> Requirement:
In the records below, find the line containing "#subsidio (190, 1824)" and the line containing "[Comercio en la"; please repeat exactly the lines from one to the other, both included, and nothing more.

> Excerpted data:
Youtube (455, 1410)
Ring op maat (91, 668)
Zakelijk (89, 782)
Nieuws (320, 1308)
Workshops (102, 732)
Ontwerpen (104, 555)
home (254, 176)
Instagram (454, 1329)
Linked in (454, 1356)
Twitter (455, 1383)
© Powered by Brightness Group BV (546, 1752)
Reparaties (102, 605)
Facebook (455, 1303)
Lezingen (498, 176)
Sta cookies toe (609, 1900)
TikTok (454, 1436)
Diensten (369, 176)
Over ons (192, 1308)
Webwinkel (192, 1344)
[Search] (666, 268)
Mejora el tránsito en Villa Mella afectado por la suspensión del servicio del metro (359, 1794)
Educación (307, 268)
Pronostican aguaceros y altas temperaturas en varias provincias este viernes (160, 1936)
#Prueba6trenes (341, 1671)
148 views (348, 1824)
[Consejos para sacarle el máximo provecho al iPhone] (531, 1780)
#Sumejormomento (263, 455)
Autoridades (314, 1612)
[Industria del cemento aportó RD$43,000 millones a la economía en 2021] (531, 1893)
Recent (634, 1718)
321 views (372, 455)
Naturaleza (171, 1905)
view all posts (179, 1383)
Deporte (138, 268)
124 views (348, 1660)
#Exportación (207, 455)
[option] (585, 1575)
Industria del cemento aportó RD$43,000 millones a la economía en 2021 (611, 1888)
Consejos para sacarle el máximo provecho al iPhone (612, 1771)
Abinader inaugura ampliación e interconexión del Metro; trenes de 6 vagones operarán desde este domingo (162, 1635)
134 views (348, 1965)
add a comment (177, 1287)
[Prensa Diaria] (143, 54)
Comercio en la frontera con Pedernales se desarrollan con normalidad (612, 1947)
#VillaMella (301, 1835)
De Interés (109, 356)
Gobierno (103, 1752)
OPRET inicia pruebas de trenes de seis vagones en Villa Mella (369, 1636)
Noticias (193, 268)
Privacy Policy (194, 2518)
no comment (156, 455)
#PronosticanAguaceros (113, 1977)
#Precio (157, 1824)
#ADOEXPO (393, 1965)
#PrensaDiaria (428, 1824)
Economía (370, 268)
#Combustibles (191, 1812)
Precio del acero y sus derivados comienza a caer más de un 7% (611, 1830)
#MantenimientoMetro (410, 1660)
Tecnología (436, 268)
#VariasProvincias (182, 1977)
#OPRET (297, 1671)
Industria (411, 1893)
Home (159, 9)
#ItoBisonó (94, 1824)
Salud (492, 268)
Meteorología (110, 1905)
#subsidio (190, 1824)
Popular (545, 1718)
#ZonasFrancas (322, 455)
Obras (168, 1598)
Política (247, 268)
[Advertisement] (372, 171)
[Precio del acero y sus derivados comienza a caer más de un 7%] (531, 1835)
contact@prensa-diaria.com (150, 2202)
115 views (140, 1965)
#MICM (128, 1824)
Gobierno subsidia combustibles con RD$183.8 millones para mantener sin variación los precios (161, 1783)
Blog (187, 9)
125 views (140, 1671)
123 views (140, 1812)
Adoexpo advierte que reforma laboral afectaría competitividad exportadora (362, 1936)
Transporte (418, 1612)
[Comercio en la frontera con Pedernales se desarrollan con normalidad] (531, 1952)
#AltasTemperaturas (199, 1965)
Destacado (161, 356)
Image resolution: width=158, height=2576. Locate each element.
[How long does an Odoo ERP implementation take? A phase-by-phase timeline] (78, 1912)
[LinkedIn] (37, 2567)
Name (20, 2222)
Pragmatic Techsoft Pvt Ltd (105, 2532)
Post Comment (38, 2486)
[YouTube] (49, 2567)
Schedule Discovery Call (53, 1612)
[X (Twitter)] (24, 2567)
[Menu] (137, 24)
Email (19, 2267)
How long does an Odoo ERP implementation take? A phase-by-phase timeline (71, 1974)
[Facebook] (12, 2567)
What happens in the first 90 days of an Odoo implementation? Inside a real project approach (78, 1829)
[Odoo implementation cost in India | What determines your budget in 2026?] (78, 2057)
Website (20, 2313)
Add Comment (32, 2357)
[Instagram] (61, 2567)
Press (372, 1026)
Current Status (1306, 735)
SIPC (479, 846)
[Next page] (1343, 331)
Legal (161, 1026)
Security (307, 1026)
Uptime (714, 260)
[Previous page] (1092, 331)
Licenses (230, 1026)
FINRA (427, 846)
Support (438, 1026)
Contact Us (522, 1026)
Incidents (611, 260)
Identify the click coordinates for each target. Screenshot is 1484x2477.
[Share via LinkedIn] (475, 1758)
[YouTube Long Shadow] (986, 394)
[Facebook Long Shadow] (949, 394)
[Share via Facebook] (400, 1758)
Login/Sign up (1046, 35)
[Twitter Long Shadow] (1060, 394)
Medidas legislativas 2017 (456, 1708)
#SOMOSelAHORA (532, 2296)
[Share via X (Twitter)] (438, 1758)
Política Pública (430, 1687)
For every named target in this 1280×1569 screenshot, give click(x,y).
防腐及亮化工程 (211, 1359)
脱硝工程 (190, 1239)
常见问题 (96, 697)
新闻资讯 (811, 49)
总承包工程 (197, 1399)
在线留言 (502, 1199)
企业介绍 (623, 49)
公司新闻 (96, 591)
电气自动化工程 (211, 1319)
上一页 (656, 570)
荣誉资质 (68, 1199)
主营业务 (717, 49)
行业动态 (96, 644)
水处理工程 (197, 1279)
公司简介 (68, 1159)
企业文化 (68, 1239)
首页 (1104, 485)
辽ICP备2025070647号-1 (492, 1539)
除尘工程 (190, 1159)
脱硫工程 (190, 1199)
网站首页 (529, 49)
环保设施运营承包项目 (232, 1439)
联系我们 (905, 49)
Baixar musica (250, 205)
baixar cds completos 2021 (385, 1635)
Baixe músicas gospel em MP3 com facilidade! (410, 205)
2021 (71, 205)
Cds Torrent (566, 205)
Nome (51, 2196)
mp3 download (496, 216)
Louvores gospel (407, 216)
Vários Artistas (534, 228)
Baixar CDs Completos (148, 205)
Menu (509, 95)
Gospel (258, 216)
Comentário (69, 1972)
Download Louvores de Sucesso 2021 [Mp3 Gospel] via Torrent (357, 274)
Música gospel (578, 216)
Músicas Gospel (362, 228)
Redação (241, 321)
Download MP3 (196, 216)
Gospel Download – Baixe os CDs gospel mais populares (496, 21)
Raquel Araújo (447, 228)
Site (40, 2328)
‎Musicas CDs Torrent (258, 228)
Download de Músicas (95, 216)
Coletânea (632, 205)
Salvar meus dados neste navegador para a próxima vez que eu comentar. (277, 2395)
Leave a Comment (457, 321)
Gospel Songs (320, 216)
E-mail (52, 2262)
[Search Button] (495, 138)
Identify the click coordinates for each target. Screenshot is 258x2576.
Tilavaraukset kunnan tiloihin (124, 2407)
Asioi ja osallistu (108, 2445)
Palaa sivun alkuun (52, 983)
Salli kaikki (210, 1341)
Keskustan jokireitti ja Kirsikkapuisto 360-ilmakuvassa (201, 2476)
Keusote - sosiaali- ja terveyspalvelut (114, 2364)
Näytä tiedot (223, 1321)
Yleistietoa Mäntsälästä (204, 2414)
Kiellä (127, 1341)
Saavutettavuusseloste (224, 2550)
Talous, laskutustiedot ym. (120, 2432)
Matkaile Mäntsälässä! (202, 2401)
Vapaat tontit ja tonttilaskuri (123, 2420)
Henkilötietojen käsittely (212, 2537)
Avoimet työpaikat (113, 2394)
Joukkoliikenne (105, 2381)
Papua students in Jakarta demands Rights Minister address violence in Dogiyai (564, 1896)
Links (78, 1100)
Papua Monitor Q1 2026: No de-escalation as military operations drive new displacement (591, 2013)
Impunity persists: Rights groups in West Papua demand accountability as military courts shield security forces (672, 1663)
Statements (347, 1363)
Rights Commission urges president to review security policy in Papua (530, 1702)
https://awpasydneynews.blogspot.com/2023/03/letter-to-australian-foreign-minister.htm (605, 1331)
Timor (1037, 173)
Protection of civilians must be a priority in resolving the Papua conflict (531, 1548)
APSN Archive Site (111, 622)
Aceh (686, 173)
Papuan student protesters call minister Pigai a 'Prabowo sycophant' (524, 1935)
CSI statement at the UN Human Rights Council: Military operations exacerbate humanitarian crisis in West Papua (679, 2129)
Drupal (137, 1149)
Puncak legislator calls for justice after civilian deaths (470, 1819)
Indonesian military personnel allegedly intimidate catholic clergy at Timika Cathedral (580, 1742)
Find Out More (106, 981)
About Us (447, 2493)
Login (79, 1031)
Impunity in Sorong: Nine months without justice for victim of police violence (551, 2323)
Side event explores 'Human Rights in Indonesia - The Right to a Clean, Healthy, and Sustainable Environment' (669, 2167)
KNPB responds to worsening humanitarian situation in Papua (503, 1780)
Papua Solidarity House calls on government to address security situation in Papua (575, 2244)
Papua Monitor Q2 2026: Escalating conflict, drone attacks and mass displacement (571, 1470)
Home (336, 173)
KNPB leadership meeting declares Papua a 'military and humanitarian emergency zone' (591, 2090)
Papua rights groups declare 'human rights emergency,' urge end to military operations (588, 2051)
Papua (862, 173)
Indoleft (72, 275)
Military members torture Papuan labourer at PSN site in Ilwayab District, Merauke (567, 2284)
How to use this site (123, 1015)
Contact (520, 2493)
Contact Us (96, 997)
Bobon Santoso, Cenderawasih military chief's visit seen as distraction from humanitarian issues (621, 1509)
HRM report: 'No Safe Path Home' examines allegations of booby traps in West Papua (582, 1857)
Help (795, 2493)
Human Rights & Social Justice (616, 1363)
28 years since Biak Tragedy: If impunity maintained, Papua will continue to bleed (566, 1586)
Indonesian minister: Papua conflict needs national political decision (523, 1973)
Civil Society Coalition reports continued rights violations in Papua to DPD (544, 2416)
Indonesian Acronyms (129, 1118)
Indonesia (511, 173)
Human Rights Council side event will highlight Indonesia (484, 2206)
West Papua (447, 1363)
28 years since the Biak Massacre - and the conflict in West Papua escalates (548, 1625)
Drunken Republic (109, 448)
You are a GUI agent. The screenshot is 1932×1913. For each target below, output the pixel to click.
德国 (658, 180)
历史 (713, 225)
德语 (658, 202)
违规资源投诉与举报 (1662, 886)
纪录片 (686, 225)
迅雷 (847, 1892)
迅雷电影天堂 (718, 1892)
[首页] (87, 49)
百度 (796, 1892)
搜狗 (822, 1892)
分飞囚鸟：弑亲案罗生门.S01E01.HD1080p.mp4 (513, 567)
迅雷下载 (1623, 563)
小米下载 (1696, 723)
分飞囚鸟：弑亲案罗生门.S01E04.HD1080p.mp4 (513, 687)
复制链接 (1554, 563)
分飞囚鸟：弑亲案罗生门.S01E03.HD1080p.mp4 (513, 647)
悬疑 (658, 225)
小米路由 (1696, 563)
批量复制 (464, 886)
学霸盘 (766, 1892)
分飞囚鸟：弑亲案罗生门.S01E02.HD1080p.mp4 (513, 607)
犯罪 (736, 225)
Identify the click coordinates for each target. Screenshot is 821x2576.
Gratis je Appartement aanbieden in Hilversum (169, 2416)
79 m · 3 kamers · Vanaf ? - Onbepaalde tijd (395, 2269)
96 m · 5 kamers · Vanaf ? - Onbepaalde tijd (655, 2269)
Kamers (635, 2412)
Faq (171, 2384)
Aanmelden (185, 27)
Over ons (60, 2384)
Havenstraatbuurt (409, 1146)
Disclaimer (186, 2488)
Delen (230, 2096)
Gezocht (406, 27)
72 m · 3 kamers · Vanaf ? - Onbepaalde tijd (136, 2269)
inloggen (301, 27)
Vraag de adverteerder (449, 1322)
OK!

> Response below:
#subsidio (190, 1824)
Popular (545, 1718)
#ZonasFrancas (322, 455)
Obras (168, 1598)
Política (247, 268)
[Advertisement] (372, 171)
[Precio del acero y sus derivados comienza a caer más de un 7%] (531, 1835)
contact@prensa-diaria.com (150, 2202)
115 views (140, 1965)
#MICM (128, 1824)
Gobierno subsidia combustibles con RD$183.8 millones para mantener sin variación los precios (161, 1783)
Blog (187, 9)
125 views (140, 1671)
123 views (140, 1812)
Adoexpo advierte que reforma laboral afectaría competitividad exportadora (362, 1936)
Transporte (418, 1612)
[Comercio en la frontera con Pedernales se desarrollan con normalidad] (531, 1952)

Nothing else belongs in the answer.